Siempre nos obsesionamos con hallar una solución cuando las ganas de fumar ya son insoportables. La clave es saber actuar antes (prevenir) y también comprender bien por qué sucede (al aumentar nuestro conocimiento incrementamos nuestro nivel de conciencia y así las probabilidades de controlar la situación).

Obviamente, trataremos la parte psicológica, ya que el factor físico de la abstinencia durante las primeras semanas es inevitable y solo se puede amortiguar (en algunos casos y bajo supervisión médica) con tratamiento farmacológico.

En primer lugar el fumador suele encontrarse en una fase, llamémosla, de REPOSO en la que, dependiendo del tiempo que lleve sin fumar, no se acuerda del tabaco o el deseo es pequeño y fácilmente tolerable, y/o el resto de síntomas de la abstinencia también son soportables.

Normalmente, la persona suele salir de este estado de reposo y pasar a la siguiente fase de ESTÍMULO ante estos dos factores predisponentes:

1. Exposición a elementos o situaciones que están relacionados con la conducta de fumar de esa persona : cigarros, mecheros, humo, gente fumando, el café, una cerveza, el final del almuerzo, salir de copas, etc.

2. Estado emocional negativo debido a: estrés en el trabajo, discusión familiar, atascos en la carretera, aburrimiento, etc.

Estas situaciones nos aumentan la ganas de fumar y el resto de sintomatología de la abstinencia a un nivel o umbral que ya no es tan fácilmente tolerable, entrando en la tercera fase de EXCITACIÓN.

A partir de este momento, el fumador entra en la fase COGNITIVA donde centra todos sus recursos mentales en valorar los pros y los contras de seguir sin fumar y de volver a hacerlo, soliendo acentuar los contras de no fumar y los pros de fumar. Se piensa mucho en lo mal que va ser su vida sin fumar y si merece la pena ese esfuerzo.

El resultado de estos pensamientos, si se inclinan a favor de seguir fumando, provoca pasar a la fase de PICO MÁXIMO del deseo y demás síntomas de la abstinencia (ansiedad, ganas de llorar, irascibilidad, etc).
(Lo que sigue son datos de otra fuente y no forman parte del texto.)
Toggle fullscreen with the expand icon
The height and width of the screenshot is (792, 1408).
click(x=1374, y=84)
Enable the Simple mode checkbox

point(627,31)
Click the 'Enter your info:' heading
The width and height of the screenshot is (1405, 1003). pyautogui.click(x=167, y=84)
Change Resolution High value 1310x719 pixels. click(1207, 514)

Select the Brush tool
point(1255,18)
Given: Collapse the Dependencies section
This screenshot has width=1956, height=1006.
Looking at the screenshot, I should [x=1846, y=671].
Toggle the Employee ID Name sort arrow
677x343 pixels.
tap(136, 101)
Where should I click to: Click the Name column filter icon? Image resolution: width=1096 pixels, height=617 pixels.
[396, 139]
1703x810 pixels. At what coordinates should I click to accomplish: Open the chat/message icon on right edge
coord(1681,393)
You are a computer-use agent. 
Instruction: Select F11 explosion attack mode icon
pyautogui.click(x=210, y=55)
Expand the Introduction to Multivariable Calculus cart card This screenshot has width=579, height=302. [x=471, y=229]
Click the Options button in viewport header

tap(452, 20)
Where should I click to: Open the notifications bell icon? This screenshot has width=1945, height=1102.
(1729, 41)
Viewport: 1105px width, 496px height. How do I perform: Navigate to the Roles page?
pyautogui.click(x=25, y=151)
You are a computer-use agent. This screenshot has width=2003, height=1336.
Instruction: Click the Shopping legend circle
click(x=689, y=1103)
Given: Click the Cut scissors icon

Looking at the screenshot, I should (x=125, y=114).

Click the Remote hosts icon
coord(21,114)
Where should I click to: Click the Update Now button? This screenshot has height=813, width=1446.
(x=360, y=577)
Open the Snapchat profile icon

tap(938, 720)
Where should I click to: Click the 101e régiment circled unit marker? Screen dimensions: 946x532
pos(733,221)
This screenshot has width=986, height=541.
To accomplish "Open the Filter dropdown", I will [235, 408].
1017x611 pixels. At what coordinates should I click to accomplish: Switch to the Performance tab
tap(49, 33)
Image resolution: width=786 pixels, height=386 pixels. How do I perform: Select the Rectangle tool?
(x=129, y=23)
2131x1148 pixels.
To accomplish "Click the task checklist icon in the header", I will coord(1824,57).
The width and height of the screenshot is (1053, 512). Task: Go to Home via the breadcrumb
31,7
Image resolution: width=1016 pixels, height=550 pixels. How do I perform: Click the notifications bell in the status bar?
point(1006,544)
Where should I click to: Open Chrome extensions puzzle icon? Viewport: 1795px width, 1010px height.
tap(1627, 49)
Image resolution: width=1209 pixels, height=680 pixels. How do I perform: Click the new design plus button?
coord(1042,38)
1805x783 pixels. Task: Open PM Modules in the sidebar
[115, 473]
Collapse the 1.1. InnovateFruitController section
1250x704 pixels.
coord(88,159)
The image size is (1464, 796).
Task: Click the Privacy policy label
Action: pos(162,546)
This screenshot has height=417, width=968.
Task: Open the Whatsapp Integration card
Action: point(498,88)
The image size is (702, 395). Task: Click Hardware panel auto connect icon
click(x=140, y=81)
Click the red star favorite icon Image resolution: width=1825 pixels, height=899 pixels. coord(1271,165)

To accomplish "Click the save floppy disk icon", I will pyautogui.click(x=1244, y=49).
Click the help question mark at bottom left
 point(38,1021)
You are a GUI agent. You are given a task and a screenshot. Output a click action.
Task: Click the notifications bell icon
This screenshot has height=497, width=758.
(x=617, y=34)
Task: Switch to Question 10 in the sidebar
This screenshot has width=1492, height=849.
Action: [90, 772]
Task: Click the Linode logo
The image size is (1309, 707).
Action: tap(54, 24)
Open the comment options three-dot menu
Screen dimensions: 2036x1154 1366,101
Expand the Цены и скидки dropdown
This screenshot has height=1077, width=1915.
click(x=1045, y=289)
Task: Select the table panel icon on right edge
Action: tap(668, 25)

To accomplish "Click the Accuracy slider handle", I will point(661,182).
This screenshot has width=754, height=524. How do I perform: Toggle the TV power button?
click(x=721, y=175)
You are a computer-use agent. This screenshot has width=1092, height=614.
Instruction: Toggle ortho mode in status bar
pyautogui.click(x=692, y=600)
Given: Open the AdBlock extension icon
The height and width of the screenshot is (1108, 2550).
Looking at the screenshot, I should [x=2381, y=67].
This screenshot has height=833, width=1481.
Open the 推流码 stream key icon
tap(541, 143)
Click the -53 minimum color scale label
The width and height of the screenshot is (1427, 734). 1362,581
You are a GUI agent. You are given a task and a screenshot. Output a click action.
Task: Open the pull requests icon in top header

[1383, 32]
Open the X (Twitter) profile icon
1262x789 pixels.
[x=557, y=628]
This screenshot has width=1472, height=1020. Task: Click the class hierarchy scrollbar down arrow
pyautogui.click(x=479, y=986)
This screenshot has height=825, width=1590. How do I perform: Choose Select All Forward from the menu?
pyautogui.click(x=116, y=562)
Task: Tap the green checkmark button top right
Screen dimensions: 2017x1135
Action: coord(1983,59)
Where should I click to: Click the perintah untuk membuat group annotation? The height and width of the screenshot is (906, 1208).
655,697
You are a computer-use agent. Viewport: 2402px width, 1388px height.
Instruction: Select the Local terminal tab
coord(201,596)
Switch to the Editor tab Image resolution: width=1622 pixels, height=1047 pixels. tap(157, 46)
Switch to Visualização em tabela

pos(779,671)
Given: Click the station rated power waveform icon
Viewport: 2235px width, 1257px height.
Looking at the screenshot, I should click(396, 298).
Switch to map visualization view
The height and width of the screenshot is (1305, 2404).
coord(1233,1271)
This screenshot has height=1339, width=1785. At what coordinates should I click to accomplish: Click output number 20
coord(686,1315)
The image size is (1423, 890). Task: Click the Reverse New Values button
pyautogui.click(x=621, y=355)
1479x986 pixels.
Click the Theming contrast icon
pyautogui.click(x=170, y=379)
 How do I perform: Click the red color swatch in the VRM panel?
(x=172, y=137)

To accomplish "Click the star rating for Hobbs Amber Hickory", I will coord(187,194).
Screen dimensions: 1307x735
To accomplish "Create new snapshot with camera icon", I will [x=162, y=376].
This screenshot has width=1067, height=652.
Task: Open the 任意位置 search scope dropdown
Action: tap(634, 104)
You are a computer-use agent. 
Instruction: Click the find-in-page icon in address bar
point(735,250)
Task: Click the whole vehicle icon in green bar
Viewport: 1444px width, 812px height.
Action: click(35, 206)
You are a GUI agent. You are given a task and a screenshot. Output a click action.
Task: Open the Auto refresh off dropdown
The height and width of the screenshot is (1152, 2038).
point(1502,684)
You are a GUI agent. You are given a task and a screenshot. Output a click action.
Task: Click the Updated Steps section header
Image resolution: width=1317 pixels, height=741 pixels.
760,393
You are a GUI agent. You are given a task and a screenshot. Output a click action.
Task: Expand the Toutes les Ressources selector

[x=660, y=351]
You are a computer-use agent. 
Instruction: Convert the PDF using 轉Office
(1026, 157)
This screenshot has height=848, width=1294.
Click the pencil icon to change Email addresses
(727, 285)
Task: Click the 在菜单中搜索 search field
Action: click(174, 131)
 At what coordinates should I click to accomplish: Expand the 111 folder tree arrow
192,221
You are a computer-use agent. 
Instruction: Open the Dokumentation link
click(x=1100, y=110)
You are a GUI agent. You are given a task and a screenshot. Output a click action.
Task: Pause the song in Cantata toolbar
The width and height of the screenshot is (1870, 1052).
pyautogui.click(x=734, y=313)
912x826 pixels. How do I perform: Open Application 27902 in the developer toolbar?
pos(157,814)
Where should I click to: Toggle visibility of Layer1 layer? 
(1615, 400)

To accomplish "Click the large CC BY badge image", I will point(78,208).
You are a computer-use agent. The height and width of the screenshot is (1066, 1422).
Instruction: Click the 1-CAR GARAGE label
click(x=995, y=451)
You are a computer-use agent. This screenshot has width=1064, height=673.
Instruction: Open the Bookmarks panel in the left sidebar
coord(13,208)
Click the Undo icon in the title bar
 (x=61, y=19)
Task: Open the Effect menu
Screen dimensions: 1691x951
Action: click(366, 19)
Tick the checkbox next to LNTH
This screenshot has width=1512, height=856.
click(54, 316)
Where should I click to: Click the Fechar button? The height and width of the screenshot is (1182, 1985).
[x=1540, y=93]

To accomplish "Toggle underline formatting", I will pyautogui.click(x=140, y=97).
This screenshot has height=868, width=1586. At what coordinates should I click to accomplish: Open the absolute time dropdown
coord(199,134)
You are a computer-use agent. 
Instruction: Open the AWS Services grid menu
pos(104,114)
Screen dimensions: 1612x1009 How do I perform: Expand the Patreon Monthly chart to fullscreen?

Dada esta situación, la persona entra en un estado de BAJA CONSCIENCIA que mengua su voluntad racional y le dirige a la fase de CONDUCTA DE APROXIMACIÓN donde se orienta a la adquisición de tabaco bien comprándolo o bien pidiéndole a un fumador.

La siguiente fase es la CONDUCTA DE FUMAR (que se compone del encendido, succión, expulsión del humo, etc.)

A partir de este momento, se puede tomar uno de estos tres itinerarios diferentes:

– Fase de IRA, en el que fumar se harta, se enoja con la situación, abandona el intento y decide seguir fumando.

– Fase donde prevalece la CULPA, donde la persona concluye que no tiene la capacidad de conseguirlo y por ello decide abandonar el intento y decide seguir fumando.

– Fase de APRENDIZAJE, donde la persona se toma la caída como un error de donde debe extraer una enseñanza para evitar que vuelva a suceder y continuar así sin fumar.

En otros artículos profundizaremos sobre todos estos aspectos.

Nota: las caídas producidas a largo plazo se producen de forma distinta, tal y como explicamos en Fumabook: derivado de un estado emocional negativo (producido por un suceso vital no deseado) o por un exceso de confianza (sensación de control).